Raporda mahkumların sık sık keyfi şiddet eylemleri, cinsel saldırı, aşağılama ve küçük düşürme, kasıtlı aç bırakma, hijyenik olmayan koşullar, uykusuz bırakma, dini ibadetlerin yasaklanması gibi hak ihlallerine maruz kaldığı anlatılıyor.
Ayrıca mahkumların tüm ortak ve kişisel eşyalara el koyduğu belirtilen rapora göre İsrail mahkumlara yeterli tıbbi tedavi de uygulamıyor.
B'Tselem’a göre İsrail Ulusal Güvenlik Bakanı Itamar Ben Gvir'in liderliğinde, cezaevlerindeki insanlık dışı uygulamalar meşrulaşmış durumda. Gvir'in 18 Ekim 2023'te ilan ettiği olağanüstü hal Filistinli mahkumların zaten zor olan yaşam koşullarını daha da dayanılmaz hale getirdi.
Tutuklu Filistinli sayısı 10 bine ulaştı
Rapora göre, İsrail hapishanelerinde Filistinli mahkumların karşılaştığı zorluklar, 7 Ekim'de Hamas'ın İsrail’e düzenlediği saldırıdan sonra ciddi şekilde arttı.
Temmuz 2024 başında İsrail hapishanelerinde tutulan Filistinli sayısı 9 bin 623’tü. Bu sayı savaş başlamadan hemen önceki sayının iki katı. Bu durum, İsrail hapishanelerinde aşırı kalabalığa ve kötüleşen koşullara yol açtı.
Ayrıca hapishanelerdeki mahkumlardan 4 bin 781'i yargılanmadan, haklarındaki iddialar kendilerine sunulmadan ve kendilerini bir mahkemede savunmadan ‘idari gözaltında’ tutuldu.
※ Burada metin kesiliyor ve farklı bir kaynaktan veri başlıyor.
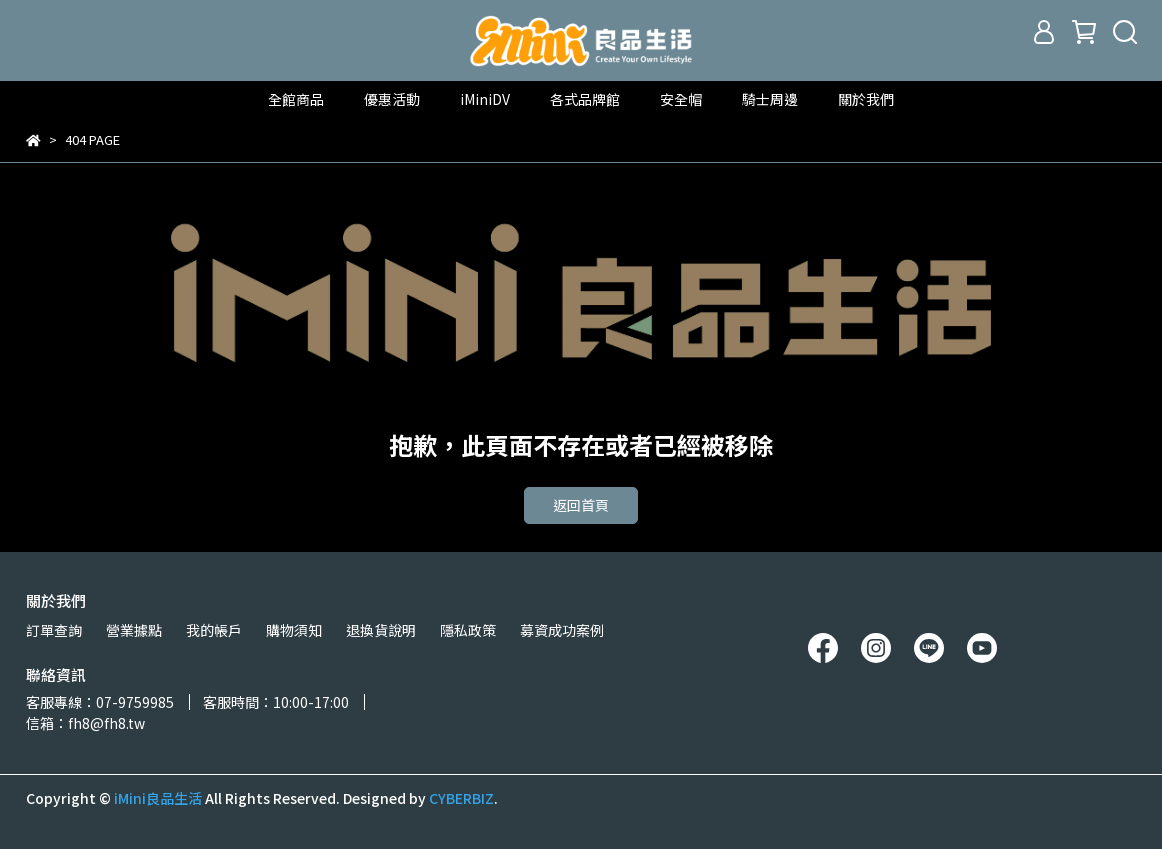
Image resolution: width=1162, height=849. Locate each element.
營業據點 (134, 630)
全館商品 (296, 99)
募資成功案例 (562, 630)
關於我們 (866, 99)
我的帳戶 (214, 630)
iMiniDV (485, 99)
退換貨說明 (381, 630)
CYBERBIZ (461, 798)
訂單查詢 (54, 630)
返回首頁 (581, 505)
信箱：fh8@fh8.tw (85, 723)
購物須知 (294, 630)
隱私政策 (468, 630)
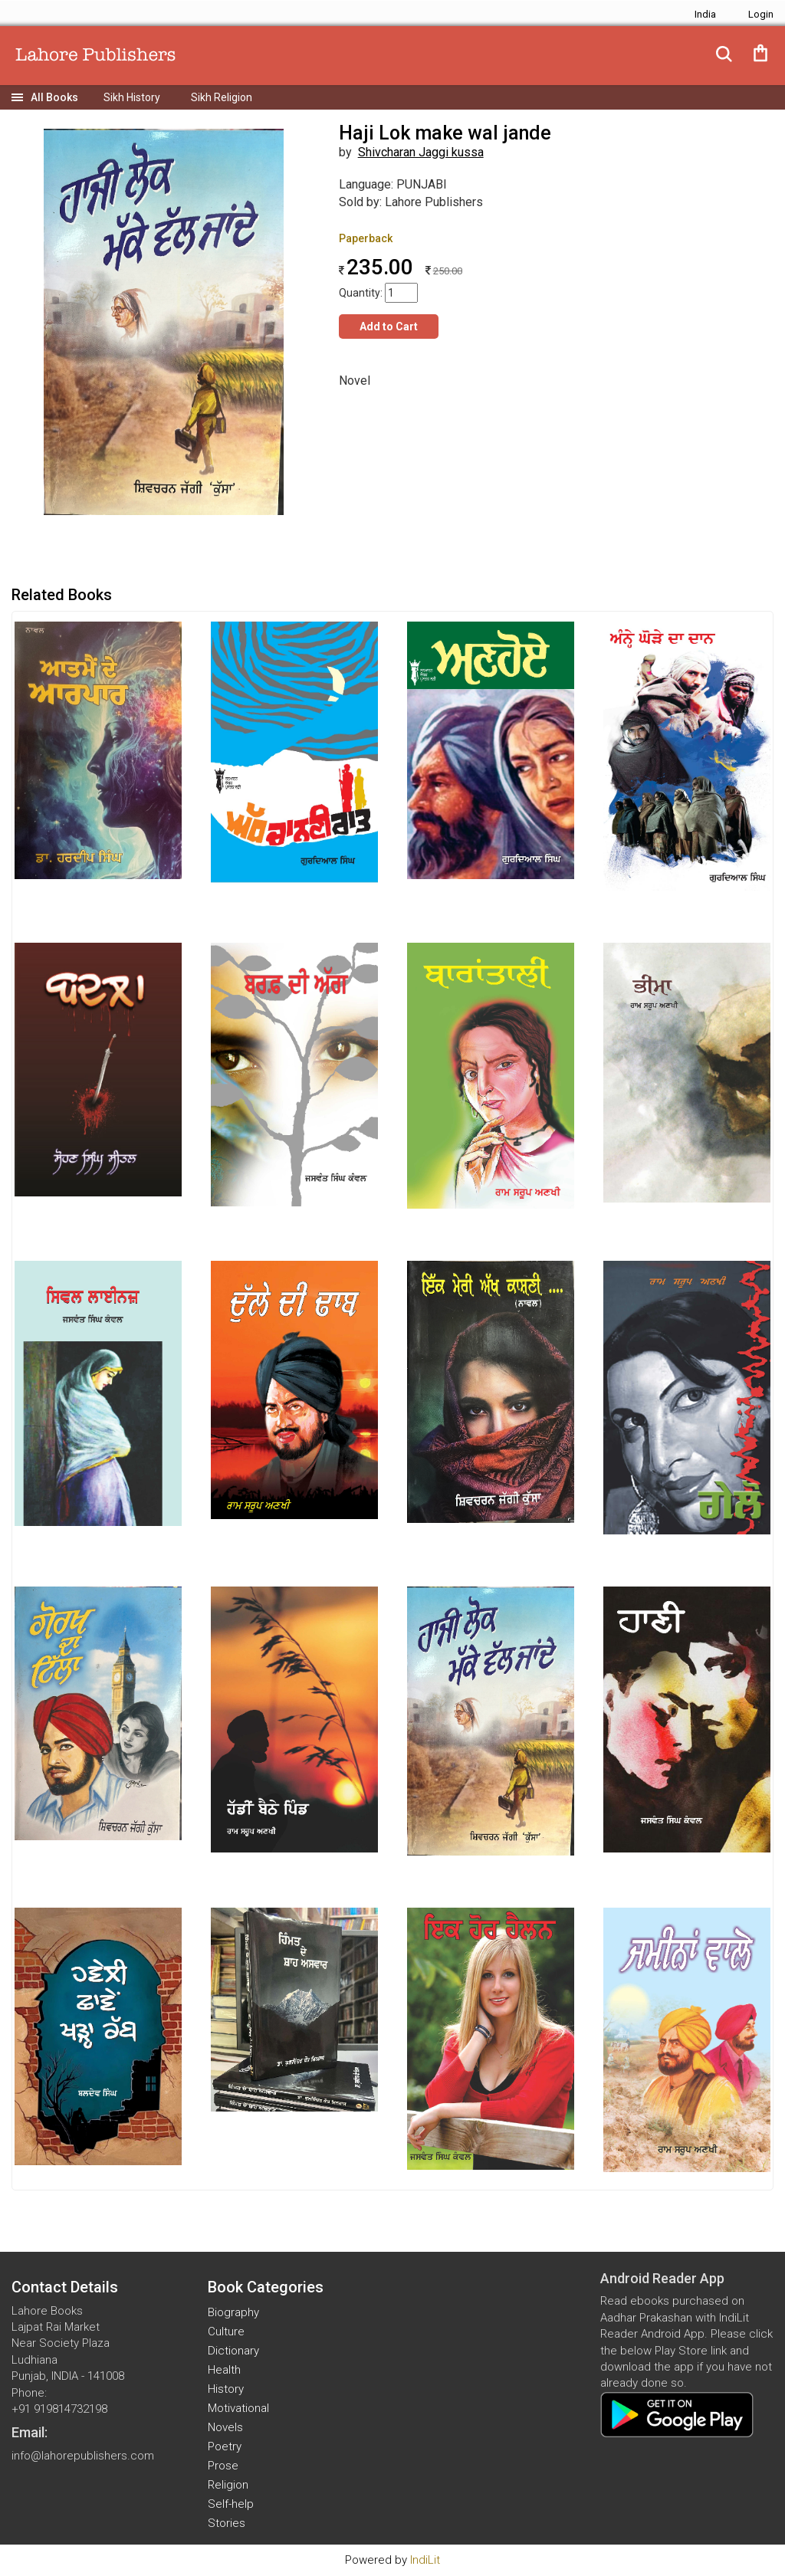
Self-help (231, 2504)
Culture (226, 2331)
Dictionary (233, 2351)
İsrail askerleri tarafından yapılan bu gözaltıların bazıları sadece Filistin halkının zarar görmesinden sempati duydukları için gerçekleşti.
Mahkemelere erişim engelleniyor
Negev Cezaevinde tutulan, dört çocuk babası 5o yaşındaki Firas Hassan'ın anlattıkları mahkumların mahkemelere, avukatlara ve yardım kuruluşlarına erişimlerinin engellendiğini ortaya koyuyor:
Hassan’a göre mahkumların büyük çoğunluğu ilk kez hakim karşısına çıkarılmadan önce hapishanelerde günler, haftalar ve bazı durumlarda aylar geçirdi.
Buna rağmen duruşmalar mahkumların hapishaneden mahkemeye bağlandığı bir internet sistemiyle görüldü. Ayrıca cezaevi gardiyanlarının tehditkar varlığı, mahkumların hakimlere şikayette bulunmalarını ya da maruz kaldıkları işkenceyi rapor etmelerini engelledi:
"Bizi teker teker Zoom aracılığıyla duruşmalara katıldığımız bir odaya götürdüler. Yolda gardiyanlar göğsüme çok sert bir yumruk attı.
Odada Arapça konuşan bir gardiyan vardı. Hakim, avukat ve benim aramda geçen tüm konuşmaları dinledi.
Hakime şikayette bulunmam halinde hesap vereceğimi söyleyerek beni tehdit etti. Avukat duruşmadan önce bana hakimlerin hapishanede olup biten her şeyi zaten bildiğini, bu yüzden bu konuda konuşmanın bir anlamı olmadığını söyledi.
Yine de duruşmada bana ‘Cezaevinde şiddete maruz kaldınız mı?’ diye sordu. Cevap vermeye cesaret edemedim çünkü gardiyanların misilleme yapmasından ve beni daha da acımasızca dövmesinden korkuyordum.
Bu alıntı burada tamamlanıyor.